# Forum Home Renovation Roofing  How do I work safely on steep roof?

## ptrott

I need to do some work on the A/C unit on my roof, but it is a corrugated iron roof at about 45 degrees (older house) and I can't stand on it without slipping / sliding. 
I have tried bare feet, boots, thongs, sneakers, but nothing will grip it sufficiently well. 
What the hell do people do in this situation? Sky hook???

----------


## leeton

Dunlop Volley's and a harness...you wouldn't want to fall.

----------


## bugsy

pay someone to do it.
then sit back and watch them fall

----------


## looseless

DANGER DANGER DANGER WILL ROBINSON. :Eek:  :Eek:  :Shock:  :Shock:  :Confused:  
Do not try to work on a 45 degree pitch roof without some fall protection. A harness would be ideal.

● **SHORT PROBLEM A**: In the forum thread on working safely on a steep roof, what does leeton recommend?
● **SHORT PROBLEM B**: From the steep roof thread, give back the passage that starts at the words "pay someone to" and ends after "would be ideal.".
● **SHORT PROBLEM C**: Resume the forum thread about working on a steep roof, carrying on after its last sentence.

● **DATASET**:
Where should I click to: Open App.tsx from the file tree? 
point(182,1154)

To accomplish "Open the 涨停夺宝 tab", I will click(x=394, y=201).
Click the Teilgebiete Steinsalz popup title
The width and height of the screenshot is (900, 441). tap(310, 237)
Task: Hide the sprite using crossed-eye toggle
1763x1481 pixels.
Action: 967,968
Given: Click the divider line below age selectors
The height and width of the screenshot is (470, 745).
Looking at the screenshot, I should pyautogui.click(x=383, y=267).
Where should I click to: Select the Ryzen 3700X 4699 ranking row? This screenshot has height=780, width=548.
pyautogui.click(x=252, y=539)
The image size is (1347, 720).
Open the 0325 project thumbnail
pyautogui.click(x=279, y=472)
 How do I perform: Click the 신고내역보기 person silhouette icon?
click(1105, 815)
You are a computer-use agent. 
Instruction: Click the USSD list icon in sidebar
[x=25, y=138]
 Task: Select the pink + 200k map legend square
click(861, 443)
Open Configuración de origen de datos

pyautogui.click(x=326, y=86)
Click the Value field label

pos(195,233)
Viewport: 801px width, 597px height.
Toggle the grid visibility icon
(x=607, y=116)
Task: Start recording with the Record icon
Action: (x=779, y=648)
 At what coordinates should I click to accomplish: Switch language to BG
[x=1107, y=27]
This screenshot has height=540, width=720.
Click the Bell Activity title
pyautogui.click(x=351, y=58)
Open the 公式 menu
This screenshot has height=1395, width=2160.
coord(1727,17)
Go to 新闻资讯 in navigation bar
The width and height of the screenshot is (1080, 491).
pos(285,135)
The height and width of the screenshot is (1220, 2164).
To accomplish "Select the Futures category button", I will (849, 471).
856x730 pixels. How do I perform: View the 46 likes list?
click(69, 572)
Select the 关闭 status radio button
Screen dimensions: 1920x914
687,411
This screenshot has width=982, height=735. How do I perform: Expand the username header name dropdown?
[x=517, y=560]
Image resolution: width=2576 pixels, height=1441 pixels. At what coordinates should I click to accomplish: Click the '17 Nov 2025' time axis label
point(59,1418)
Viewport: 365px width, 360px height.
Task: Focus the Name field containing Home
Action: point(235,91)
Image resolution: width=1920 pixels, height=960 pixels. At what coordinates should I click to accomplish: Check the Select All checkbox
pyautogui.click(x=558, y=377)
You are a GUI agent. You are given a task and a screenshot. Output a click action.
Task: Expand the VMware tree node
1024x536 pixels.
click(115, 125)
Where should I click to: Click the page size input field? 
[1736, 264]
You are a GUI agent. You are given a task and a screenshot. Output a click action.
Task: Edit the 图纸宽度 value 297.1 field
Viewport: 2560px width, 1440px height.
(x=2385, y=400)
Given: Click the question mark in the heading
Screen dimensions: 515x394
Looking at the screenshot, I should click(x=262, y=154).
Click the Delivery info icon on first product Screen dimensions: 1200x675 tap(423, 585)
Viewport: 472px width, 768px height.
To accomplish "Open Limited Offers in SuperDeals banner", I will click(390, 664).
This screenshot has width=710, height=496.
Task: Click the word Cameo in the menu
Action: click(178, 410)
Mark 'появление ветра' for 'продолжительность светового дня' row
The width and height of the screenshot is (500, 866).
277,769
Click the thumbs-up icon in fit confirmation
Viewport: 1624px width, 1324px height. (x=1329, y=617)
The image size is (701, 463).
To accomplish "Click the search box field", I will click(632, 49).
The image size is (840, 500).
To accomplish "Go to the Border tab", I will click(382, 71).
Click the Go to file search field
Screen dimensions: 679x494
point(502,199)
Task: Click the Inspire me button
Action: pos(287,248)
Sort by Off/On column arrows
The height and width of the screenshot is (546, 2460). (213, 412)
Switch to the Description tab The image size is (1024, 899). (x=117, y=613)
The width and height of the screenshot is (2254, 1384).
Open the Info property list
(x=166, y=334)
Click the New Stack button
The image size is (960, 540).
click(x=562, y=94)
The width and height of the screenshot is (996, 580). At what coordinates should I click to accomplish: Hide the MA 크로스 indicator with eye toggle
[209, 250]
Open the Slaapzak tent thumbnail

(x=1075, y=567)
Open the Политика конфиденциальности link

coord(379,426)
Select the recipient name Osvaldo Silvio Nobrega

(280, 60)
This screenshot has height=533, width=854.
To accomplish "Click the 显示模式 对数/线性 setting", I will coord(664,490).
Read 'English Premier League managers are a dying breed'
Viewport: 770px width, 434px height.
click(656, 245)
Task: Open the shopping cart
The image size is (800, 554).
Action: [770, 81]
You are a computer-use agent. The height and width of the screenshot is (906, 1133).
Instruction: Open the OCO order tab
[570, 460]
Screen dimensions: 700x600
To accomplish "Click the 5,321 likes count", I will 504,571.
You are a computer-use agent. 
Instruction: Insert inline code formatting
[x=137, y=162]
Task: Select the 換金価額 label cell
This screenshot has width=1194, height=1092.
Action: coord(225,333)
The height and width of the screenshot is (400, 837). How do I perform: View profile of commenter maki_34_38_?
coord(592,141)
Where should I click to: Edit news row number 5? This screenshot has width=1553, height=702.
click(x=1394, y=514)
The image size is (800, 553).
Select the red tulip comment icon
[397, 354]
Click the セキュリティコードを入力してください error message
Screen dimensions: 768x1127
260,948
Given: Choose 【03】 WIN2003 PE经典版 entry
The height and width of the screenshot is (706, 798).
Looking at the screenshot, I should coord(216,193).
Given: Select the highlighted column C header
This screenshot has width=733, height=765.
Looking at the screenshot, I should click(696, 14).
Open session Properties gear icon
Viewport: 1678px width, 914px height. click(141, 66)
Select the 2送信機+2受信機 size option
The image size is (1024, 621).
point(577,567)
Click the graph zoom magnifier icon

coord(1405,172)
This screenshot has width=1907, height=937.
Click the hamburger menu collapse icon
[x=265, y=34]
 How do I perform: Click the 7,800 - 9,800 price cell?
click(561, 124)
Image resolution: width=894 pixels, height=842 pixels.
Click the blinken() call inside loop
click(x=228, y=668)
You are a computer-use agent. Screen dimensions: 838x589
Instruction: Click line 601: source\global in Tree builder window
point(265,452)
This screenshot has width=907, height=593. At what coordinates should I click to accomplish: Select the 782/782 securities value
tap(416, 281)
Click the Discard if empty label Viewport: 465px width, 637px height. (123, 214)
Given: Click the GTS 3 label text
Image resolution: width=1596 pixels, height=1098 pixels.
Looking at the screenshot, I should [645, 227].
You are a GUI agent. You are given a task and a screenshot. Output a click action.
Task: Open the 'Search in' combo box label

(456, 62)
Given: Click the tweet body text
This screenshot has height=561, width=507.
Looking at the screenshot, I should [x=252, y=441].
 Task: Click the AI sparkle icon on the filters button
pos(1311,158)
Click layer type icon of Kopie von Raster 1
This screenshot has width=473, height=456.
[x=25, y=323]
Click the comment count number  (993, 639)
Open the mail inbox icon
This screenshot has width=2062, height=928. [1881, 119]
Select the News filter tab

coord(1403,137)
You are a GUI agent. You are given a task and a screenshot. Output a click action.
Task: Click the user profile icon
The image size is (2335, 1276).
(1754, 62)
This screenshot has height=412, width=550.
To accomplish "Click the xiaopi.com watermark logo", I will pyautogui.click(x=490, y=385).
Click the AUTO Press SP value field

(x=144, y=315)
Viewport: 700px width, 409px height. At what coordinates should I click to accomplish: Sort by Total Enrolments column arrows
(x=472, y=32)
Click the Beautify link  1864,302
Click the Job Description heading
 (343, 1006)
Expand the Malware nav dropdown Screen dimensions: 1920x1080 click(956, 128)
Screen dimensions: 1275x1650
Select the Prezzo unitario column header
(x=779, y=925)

● **TASK OUTPUT A**: Dunlop Volley's and a harness.

● **TASK OUTPUT B**:
pay someone to do it.
then sit back and watch them fall

----------


## looseless

DANGER DANGER DANGER WILL ROBINSON. :Eek:  :Eek:  :Shock:  :Shock:  :Confused:  
Do not try to work on a 45 degree pitch roof without some fall protection. A harness would be ideal.

● **TASK OUTPUT C**:
Make a roof ladder (timber or steel) with a cleat or brackets you can attach to the roof, or hang over the ridge. Take time to make it safe, as no job is worth serious injury or YOUR LIFE!!!!!!!!!!!!  :Shock:  :No:  :No:  :Cry:  :Cry:  
If you can you may be able to make some brackets that can screw to the roof which you can mount a plank on. I have done this when installing solar panels on a steep roof. Good Luck and be careful.  
If this is too hard, take the advice of the previous posts.  :Brava: brava

----------


## chipps

You don't say what type of work it needs, 
Anyways...........Agree with the safety concerns. Life's to short ptrott, play safe & get an aircon tradie to deal with it.

----------


## Gooner

Guy at work a while ago decided to do some work on his roof and slipped off. Single story roof, but fell badly and broke his neck.  
Was off work for the best part of the year and his head was in a steel brace screwed into his skull for months. Can still see the dints in his head where the brace once was screwed in. Has recovered quite well, but goes to show that a simple fall can have devastating effects.

----------


## kombiman

I am a Nurse as my day job. 
You would not believe the amount of people I meet that have fallen off roofs.  
I specialise in psychiatry which gives you an idea the damage beyond immediate physical injuries that an event like this can do to your whole life, for the rest of your life.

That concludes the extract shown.